Bölüm değil ama bir şey...

320 44 71
                                    

Gençler selam, bu bir Sirayet bölümü değildir.

Ben oturuyordum, sonra aklıma ansızın bir şey geldi. Ben de dayanamadım, yazdım. İnanın bu ne olacak bilmiyorum. Bunun devamını okumak isterseniz, bir kurgu olarak yayınlayabilirim. Ya da buna hiç devam etmeden bir 'hayali sahneler' kitabı yazabilirim... Gerçekten hiç bilmiyorum şu anda. Ama yazdım, sevdim de, o yüzden burada yayınlayayım dedim. Fikrinizi belirtirseniz de sevinirim. Okuyacaklara iyi okumalar :)

Çalan kapıyla elinde çalkaladığı son bardağı da kuruması için kenara koydu ve ellerini hızlıca duruladı Karaca.

"Geldim!" Diye seslendi ama mutfakla kapı arasındaki mesafeden dolayı sesin duyulmayacağına emindi. Hızlı adımlarla kapıya doğru yürürken salonda televizyon izleyen çocuklarına takıldı gözü ve olduğu yerde durdu.

"Hani oyun saatiydi?" Dedi çocuklarına seslenip. İki kızı aynı anda yakalanmış olmanın verdiği gerginlikle annelerine bakarken gözlerini devirip kapıya yöneldi tekrar. Kimin geldiğini bildiğinden, bakmaya yeltenmeden açtı kapıyı.

"Hoşgeldin." Dedi Azer'e gülümseyip. Adam başıyla selamını verdi ve içeri geçmeden önce duraksayıp kadının omzundan arkaya baktı.

"Meşguldün herhalde?" Dedi yerinde yaylanırken. Karaca elini kaldırıp havada salladı.

"Bulaşık yıkıyordum. Ondan." Dedi ve adama baktı baştan aşağı.

"Girmeyecek misin içeri?" Dediğinde sesini elinden geldiğince normal tutmaya çalışıyordu. Azer derin bir nefes alıp kadına çevirdi tekrar bakışlarını.

"Girmesem daha iyi." Dediğinde Karaca da ağır ağır salladı kafasını.

"Peki, öyle diyorsan öyle olsun... Ben kızları getireyim o zaman." Dedi ve kapıyı aralık bırakıp içeri geçti. Hala televizyon izleyen kızlarına gülümseyip ellerini şaklattı.

"Kızlar, hadi. Babanız geldi." Dedi kafasıyla kapıyı işaret edip. İkizler aynı anda gülerek ayağa kalkarken, iki sırt çantasını da eline aldı Karaca.

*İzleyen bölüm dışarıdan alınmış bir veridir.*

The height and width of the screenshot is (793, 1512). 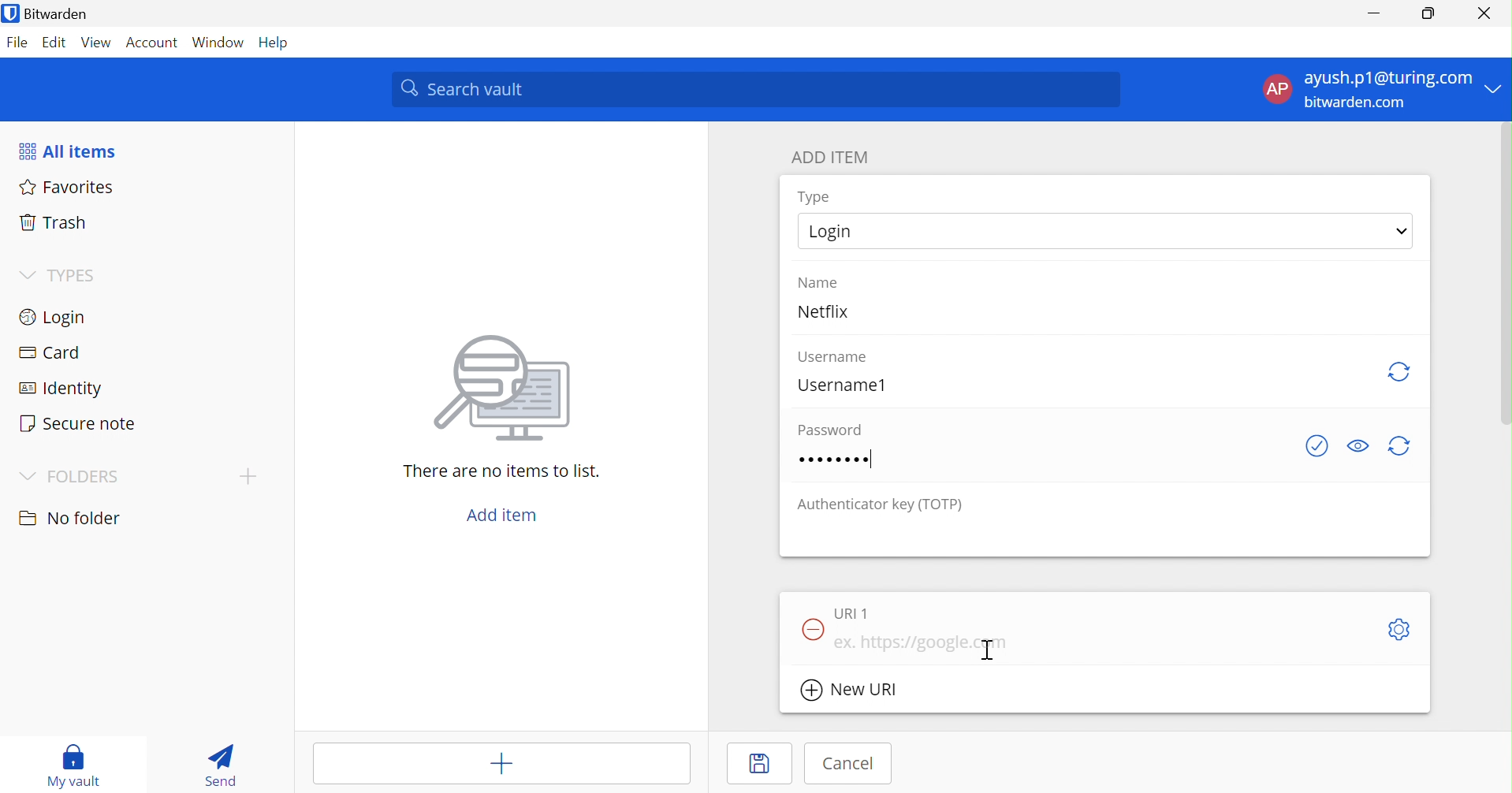 What do you see at coordinates (18, 43) in the screenshot?
I see `File` at bounding box center [18, 43].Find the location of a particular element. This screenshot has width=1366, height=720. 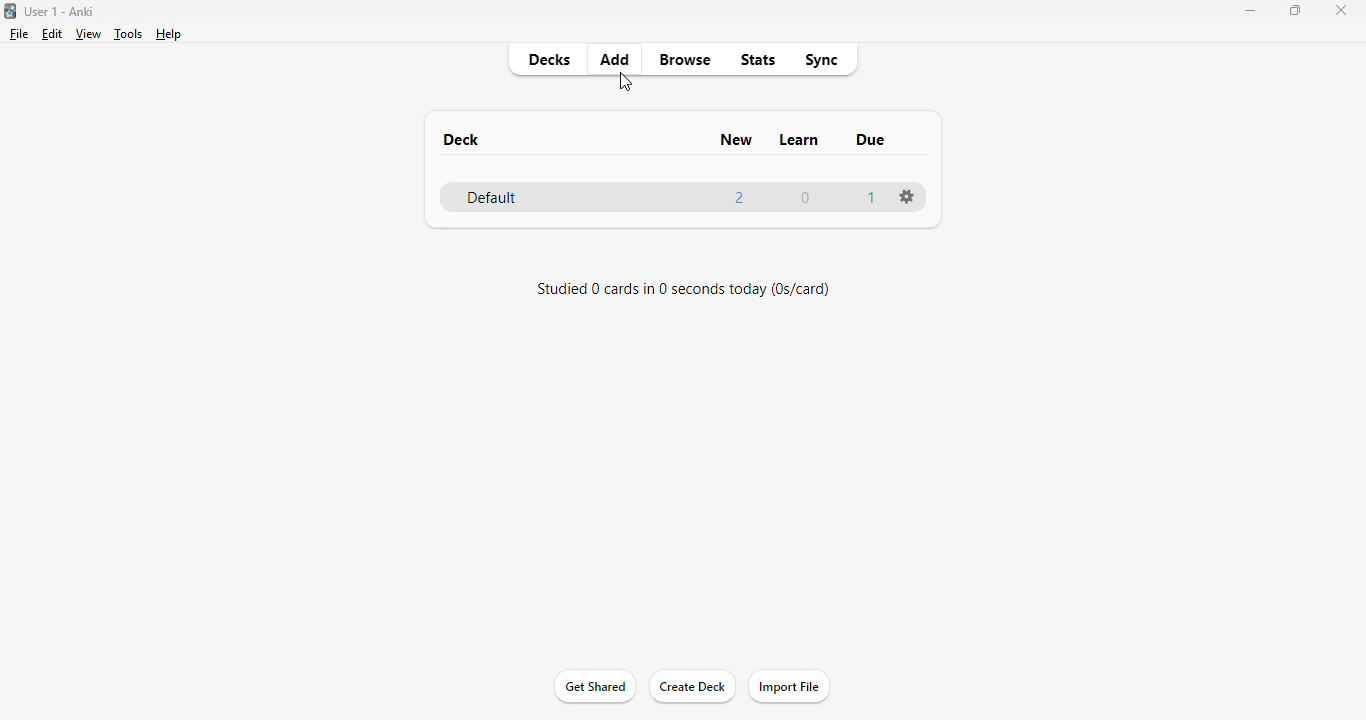

add is located at coordinates (615, 59).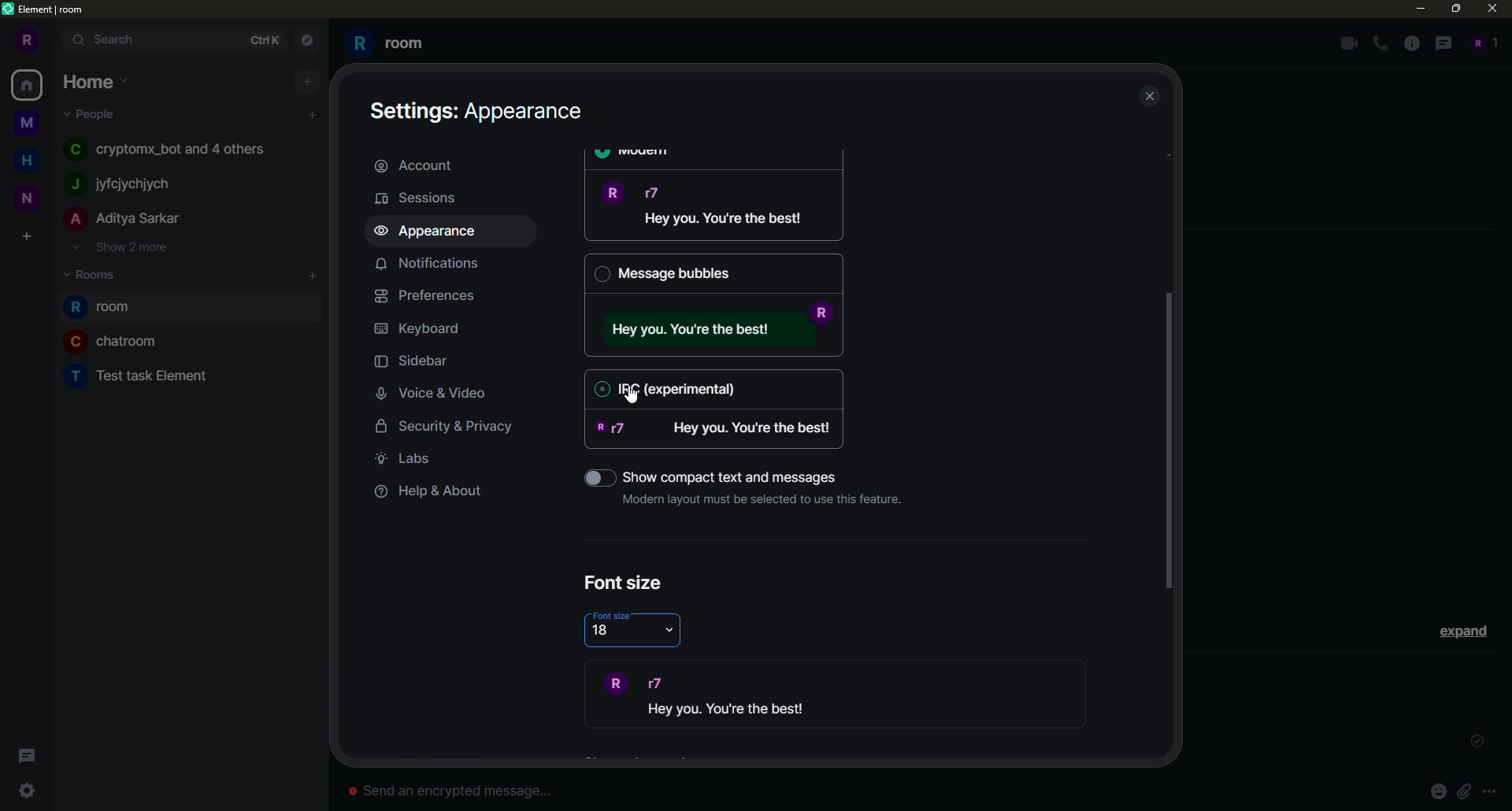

"Çantalarınız hazır... Koymayı unuttuğum bir şey var mı?" Dedi daha çok kendi kendine. Zeynep birden aklına bir şey gelmiş gibi elini ağzına götürdü.

"Anne, ayımı unuttuk!" Dediğinde Karaca kızına göz kırptı.

"Koş yukarı al gel annecim. Hadi." Demesiyle kızı hızla merdivenlere doğru koştu. Dila kardeşinin arkasından bakarken annesine doğru yürüyüp bacağına sarıldı.

"Anne, benim canım kebap çekiyor." Demesiyle Karaca küçük bir kahkaha attı.

"Tamam kızım, yersiniz." Dedi kızının saçlarını okşayıp.

"Sen yemeyecek misin?"

Kızlarına yeni düzeni anlatmıştı daha önce, bir aydır durum aynıydı zaten. Ama her defasında Dila ve Zeynep bu konuşma hiç olmamış gibi davranıyorlardı. Daha beş yaşındalardı, ama bu hareketi bilerek yaptıklarına neredeyse emindi Karaca.

"Ben gelmeyeceğim ya annecim. Biliyorsun sen de, konuşmuştuk." Dedi Karaca kızının boyuna ulaşmak için eğilip. Dila dudaklarını büküp annesine bakınca derin bir nefes aldı Karaca. Konuyu değiştirmeye çalıştı sonra.

"Ama baban kebap söyler. Güzelce yersiniz." Dedi ve kızının tombul yanağından öptü. Bu sırada merdivenden gelen seslerle Zeynep'in geldiğini anlayıp ayağa kalktı.

"Prensesler, hadi bakalım. Babayı daha fazla bekletmeyin." Dedi ve sırt çantalarını iki ayrı omzuna takıp kızlarının elinden tuttu. Kapıya yürüyüp zaten aralık olan kapıyı ayağıyla açmasıyla kızların Azer'e koşması bir oldu.